Conclusions - Designing the Next Generation of Immunotherapies
These three papers highlight the ability for both the immune system to adapt to the evolving tumor, as well as the ability for tumor evolution to produce problems for the immune system. It will be critical to understand, for each individual patient, what is the status of this tumor-immune system interaction, and how the tumor is avoiding immune surveillance. While we may not currently have therapeutics to intervene in patients for all the different mechanisms of immune evasion, further understanding the mechanisms critical for tumor survival will help identify new targets and rationally combine therapeutics.
This thinking is summarized nicely in a
review called "The Cancer Immunogram", which attempts to think about treating cancer in terms of defining the different aspects of tumor-immune interactions critical for an immune response in a patient's tumor.
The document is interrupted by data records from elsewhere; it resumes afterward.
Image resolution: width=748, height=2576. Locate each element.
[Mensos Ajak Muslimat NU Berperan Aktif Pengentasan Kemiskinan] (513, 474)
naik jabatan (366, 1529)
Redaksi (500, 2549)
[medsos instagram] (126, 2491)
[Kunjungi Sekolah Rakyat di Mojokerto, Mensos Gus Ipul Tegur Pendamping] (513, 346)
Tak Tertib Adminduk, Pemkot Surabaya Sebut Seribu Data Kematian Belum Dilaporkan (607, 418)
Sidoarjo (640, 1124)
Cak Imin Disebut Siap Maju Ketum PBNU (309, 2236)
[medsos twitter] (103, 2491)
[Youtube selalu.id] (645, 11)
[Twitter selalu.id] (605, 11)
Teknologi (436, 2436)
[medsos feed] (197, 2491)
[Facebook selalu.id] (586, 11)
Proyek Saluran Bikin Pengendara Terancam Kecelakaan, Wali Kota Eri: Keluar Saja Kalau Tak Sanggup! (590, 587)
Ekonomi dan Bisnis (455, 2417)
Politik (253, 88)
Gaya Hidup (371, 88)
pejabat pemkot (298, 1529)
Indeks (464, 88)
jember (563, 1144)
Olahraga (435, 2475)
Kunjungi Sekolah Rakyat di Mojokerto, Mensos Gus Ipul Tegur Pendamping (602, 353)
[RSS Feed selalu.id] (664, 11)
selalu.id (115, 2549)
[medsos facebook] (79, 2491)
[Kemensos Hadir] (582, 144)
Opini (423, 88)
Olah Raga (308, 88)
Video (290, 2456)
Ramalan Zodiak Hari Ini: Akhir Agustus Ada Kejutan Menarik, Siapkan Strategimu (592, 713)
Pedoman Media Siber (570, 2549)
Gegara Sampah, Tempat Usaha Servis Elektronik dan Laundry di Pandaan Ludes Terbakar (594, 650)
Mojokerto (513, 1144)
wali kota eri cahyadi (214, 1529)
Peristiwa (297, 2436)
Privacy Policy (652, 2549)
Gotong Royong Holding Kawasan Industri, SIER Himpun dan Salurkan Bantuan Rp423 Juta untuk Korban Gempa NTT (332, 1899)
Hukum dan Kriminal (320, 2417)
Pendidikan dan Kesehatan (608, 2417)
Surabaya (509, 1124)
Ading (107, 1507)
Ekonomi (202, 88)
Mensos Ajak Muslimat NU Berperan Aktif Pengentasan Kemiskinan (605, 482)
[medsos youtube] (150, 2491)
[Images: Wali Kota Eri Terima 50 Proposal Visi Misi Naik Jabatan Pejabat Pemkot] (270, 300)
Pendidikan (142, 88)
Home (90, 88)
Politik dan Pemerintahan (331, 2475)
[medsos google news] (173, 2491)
The authors describe seven categories critical for effective recognition of cancer by the immune system, they are (shown below): tumor foreignness, general immune status,
immune cell infiltration, absence of checkpoints, absence of soluble
inhibitors, absence of inhibitory tumor metabolism, and tumor sensitivity to
immune effectors.
In summary, here are some of the implications of the above three papers for the design and implementation of immunotherapeutic approaches in the future:
- It will probably be necessary to target multiple mutations simultaneously to
reduce the likelihood of immunoediting of antigens and tumor escape.
- It is important to understand the intratumoral heterogeneity of a potential target neoantigen, and, if possible, target clonal mutations.
- Intratumoral heterogeneity may become a useful predictive biomarker for
response to checkpoint therapies, and become part of how we define tumor
foreignness in the cancer immunogram.
- Intratumoral heterogeneity is a problem, and it will be important to develop strategies that either reduce heterogeneity or target the mechanisms that lead to heterogeneity directly.
- Mutagenizing a tumor, by itself, may not generate productive tumor-foreignness and immune recognition. Perhaps if we can provide a new evolutionary bottleneck for the tumor, we can increase the clonality of these induced mutations.
- Unfortunately, there are mutations that make tumors less sensitive to T cell attack generally, and it will be important to develop strategies that target tumors that evolve this response.